U.S. Charges Liberian Ship Management Company, Shipowner, and Three Engineering Officers with Environmental Crimes
A federal grand jury in Charleston, South Carolina has returned an indictment charging Aegean Shipping Management S.A. and Aegeansun Gamma Inc. with obstruction of an company continuing, conspiracy and failing to maintain correct air pollution management data, the Justice Department has introduced. Three engineering officers had been charged with associated offenses.
The costs stem from the 2015 falsification of data and obstruction designed to cowl up overboard discharges of oily mixtures and equipment house bilge water from the Liberian-flagged chemical tanker, MT Green Sky. The vessel’s administration firm, Aegean Shipping Management of Liberia and the vessel’s proprietor, Aegeansun Gamma of the Republic of the Marshall Islands, are charged with failing to keep up an correct oil file e-book as required by the Act to Prevent Pollution from Ships (APPS), a U.S. legislation implementing the MARPOL conference. The corporations had been additionally charged with falsification of data, obstruction and conspiracy.

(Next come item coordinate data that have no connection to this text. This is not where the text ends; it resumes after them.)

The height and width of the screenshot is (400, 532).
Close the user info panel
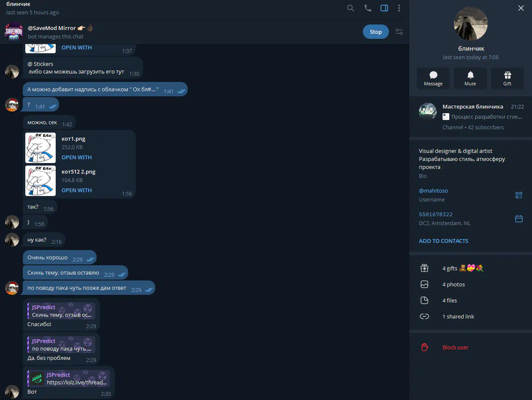[521, 8]
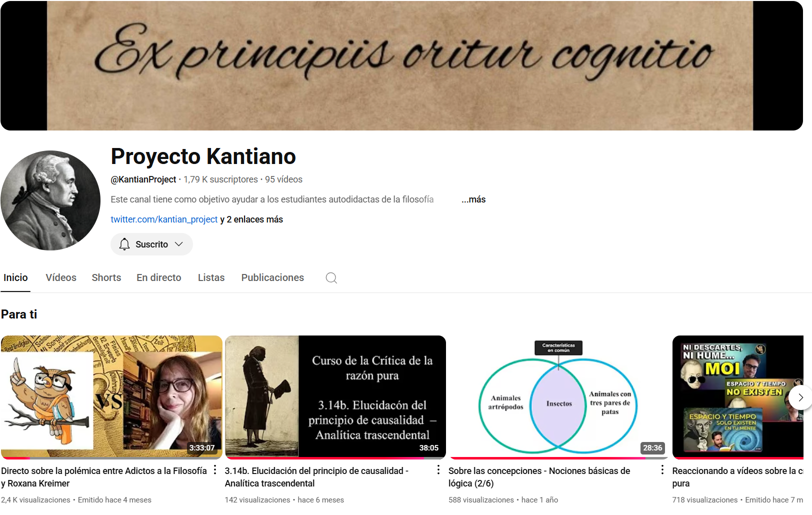Open the twitter.com/kantian_project link
The image size is (812, 515).
(164, 220)
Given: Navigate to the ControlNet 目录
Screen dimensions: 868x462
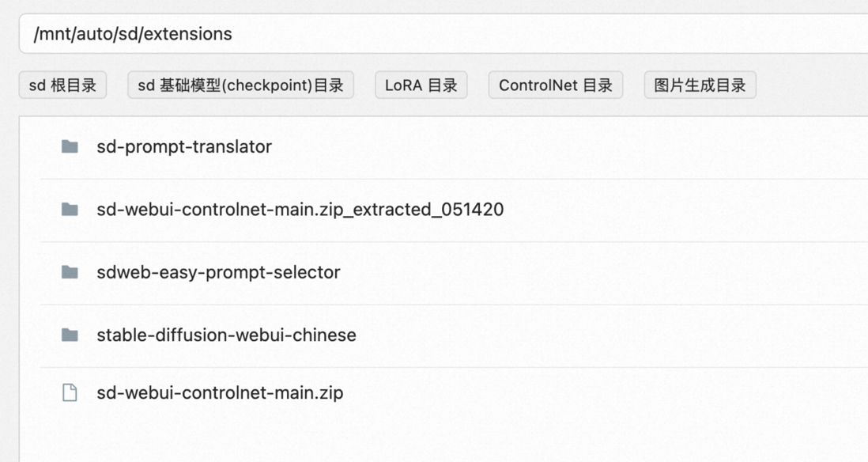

The people, Panagiotis Koutoukakis and Herbert Julian, each former Chief Engineers of the Green Sky, and Nikolaos Bounovas, the previous Second Engineer onboard the vessel, had been charged with aiding and abetting the failure to keep up an correct oil file e-book, falsification of federal data and conspiracy. Julian is dealing with an extra obstruction cost.
The investigation into criminal activity onboard the vessel started in late August 2015 when the vessel arrived within the Port of North Charleston, South Carolina and members of the engine room employees advised the U.S. Coast Guard that they’d been ordered to bypass the ship’s oil water separator on a number of events. In a associated case, on Feb. 18, the previous captain of the Green Sky, Genaro Anciano, pleaded responsible to 1 rely of obstruction for knowingly making false and deceptive oral and written statements in an effort to impede the Coast Guard’s investigation of the bypass allegations.
The defendants are scheduled to be arraigned in Charleston on July 26.